The public-use files of the 2004–2006 National Immunization Survey, a national, validated survey of households with children 19 to 35 months of age, were used. The main outcome was up-to-date (UTD) vaccination status (4 diphtheria-tetanus-acellular pertussis/diphtheria-tetanus vaccine, 3 poliovirus vaccine, 1 measles vaccine, 3 Haemophilus influenza type B vaccine, and 3 hepatitis B vaccine doses), and the main predictor was the use of a vaccination record. Control variables were race/ethnicity, maternal education, poverty status, language, number of children in the home, state of residence, and number of health care providers.

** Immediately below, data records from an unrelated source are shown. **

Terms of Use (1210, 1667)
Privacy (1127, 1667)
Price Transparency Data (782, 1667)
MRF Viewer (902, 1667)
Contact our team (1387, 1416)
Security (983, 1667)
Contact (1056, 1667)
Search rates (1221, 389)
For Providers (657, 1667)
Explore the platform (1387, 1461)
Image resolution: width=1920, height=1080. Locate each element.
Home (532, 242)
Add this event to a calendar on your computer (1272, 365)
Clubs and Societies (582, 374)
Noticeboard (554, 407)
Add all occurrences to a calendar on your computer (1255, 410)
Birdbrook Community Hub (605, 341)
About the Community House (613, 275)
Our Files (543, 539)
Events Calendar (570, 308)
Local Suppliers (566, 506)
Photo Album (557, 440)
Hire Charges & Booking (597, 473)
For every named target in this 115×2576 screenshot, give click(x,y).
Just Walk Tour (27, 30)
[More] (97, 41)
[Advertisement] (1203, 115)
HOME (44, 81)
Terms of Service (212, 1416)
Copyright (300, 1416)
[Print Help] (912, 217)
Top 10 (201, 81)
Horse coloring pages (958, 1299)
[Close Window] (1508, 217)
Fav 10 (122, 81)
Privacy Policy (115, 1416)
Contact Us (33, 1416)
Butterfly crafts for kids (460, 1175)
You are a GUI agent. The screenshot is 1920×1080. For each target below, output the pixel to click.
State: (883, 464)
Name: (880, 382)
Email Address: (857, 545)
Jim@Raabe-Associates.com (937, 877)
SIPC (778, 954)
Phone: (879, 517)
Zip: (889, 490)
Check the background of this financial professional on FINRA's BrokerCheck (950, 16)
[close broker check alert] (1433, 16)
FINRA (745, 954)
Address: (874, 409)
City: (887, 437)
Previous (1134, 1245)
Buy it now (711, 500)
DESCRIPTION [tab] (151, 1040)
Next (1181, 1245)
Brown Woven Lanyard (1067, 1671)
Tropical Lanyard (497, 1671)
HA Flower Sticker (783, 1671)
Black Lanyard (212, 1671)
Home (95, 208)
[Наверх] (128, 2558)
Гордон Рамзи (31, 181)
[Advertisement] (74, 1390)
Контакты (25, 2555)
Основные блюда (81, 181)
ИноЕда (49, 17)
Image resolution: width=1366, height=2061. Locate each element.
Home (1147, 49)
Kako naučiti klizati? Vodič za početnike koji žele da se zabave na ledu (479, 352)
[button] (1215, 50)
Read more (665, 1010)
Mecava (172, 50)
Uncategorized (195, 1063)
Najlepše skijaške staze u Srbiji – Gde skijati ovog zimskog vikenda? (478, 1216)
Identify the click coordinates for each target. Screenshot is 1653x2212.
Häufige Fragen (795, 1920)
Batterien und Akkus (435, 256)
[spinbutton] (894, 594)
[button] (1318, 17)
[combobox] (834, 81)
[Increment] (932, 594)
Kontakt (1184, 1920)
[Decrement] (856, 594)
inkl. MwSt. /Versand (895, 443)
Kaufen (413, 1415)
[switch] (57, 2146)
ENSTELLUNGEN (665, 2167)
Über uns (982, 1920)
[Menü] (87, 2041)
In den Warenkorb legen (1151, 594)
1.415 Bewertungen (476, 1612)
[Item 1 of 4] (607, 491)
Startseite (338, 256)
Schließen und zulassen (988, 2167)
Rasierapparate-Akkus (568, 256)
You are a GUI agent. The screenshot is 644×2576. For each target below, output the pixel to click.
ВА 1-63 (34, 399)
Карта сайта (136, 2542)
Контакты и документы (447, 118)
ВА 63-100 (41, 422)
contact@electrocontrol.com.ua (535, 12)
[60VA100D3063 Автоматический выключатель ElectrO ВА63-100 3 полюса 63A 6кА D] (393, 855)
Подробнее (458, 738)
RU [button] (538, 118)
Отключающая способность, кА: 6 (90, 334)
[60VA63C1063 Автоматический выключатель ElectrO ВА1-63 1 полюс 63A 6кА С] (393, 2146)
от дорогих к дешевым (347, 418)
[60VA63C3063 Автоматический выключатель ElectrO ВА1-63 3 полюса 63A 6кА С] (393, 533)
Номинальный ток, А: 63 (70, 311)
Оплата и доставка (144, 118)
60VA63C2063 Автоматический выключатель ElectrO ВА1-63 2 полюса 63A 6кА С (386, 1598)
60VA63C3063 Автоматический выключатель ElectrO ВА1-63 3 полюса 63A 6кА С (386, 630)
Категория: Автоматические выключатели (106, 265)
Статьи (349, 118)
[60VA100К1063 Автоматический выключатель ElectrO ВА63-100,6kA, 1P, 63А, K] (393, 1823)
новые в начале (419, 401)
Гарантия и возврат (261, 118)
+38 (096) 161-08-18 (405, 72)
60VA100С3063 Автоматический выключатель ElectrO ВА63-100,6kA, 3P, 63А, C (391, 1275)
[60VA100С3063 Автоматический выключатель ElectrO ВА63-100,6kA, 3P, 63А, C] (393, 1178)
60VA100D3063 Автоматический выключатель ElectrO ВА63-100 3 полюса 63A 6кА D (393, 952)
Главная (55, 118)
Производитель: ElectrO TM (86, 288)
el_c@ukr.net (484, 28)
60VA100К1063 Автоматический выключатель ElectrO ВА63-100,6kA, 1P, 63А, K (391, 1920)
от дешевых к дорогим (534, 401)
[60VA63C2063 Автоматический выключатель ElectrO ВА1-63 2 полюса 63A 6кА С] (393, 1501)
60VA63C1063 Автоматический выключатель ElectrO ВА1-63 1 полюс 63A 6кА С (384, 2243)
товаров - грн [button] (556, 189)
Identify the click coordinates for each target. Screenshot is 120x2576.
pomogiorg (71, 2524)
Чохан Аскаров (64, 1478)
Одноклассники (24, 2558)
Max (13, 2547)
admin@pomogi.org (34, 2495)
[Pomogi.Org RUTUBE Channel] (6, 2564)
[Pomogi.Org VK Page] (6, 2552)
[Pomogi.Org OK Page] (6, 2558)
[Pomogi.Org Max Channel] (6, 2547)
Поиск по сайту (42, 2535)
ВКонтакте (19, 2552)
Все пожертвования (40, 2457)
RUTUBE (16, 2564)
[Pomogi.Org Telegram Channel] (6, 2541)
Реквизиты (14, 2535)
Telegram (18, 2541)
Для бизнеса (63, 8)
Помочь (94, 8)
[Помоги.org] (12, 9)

Overall, 80.8% of children were UTD, and 40.8% of children had vaccination records. Children with vaccination records were more likely to be UTD (83.9% vs 78.6%; P < .0001). The largest effects associated with vaccination records were seen for children with multiple providers, comparing with and without a vaccination record (82.8% vs 71.9%; P < .0001), those with low maternal education, (81.6% vs 72.9%; P < .0001), and those with ≥4 children in the household, (76% vs 69.6%; P < .004). Logistic regression predicting UTD status and controlling for race/ethnicity, maternal education, poverty level, language, number of children in the home, and number of vaccine providers revealed the vaccination record to be associated with a 62% increase in the odds of UTD status (odds ratio: 1.62 [95% confidence interval: 1.49–1.77]).


Use of patient-held vaccination records is an easily implemented strategy that is associated with increased immunization rates. A greater effect was seen in groups at risk for underimmunization. Methods to incorporate and to ensure effective use of these records should be implemented.